• Problem to work on:
Everything from the line containing "Given: Open the Użytkownicy tab" through the last line of the material below is to be copied exactly, ends included.

• Material supplied:
==*==
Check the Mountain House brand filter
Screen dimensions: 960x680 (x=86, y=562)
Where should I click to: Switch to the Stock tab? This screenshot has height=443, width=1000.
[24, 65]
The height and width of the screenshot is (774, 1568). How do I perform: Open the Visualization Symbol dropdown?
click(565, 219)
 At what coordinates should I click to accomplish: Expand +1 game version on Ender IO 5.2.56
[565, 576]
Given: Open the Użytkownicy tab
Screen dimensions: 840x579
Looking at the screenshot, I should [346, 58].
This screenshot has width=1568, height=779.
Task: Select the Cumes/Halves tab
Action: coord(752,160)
==*==
• Written response:
Given: Open the Użytkownicy tab
Screen dimensions: 840x579
Looking at the screenshot, I should [346, 58].
This screenshot has width=1568, height=779.
Task: Select the Cumes/Halves tab
Action: coord(752,160)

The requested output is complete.